> [INSTRUCTIONS FOR THE TASK]: From the entries below, return exactly the lines beginning at the one that contains "Click the expand icon beside SILO panel label" and ending at the one that contains "Click the Lyrical author name link", both of them included, and only those lines.

■ ■ ■

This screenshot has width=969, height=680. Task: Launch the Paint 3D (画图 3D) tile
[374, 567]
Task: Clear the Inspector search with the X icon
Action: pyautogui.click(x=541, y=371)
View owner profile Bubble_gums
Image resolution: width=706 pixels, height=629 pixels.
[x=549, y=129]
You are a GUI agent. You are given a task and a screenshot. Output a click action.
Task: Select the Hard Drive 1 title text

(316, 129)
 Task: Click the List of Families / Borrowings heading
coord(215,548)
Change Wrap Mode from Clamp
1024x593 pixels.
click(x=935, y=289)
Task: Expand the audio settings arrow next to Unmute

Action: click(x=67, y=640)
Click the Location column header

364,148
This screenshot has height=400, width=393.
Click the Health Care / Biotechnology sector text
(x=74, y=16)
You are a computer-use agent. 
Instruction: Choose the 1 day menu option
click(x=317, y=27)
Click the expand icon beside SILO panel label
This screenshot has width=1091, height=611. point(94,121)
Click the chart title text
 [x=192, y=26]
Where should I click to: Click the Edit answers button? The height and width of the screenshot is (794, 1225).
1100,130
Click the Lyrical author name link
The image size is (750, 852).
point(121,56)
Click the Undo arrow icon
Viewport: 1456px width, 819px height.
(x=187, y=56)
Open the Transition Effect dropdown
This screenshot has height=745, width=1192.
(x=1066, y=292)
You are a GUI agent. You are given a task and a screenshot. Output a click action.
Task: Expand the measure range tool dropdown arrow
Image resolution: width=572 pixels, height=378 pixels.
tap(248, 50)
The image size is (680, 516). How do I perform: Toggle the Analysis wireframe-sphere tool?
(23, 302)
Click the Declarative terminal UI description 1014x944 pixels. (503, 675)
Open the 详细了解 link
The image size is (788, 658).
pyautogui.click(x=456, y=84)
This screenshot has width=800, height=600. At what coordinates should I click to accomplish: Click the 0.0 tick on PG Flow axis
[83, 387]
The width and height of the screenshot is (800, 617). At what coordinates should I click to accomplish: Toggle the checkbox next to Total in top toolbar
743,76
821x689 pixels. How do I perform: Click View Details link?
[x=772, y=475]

■ ■ ■

> [RESULT OF THE TASK]:
Click the expand icon beside SILO panel label
This screenshot has width=1091, height=611. point(94,121)
Click the chart title text
 [x=192, y=26]
Where should I click to: Click the Edit answers button? The height and width of the screenshot is (794, 1225).
1100,130
Click the Lyrical author name link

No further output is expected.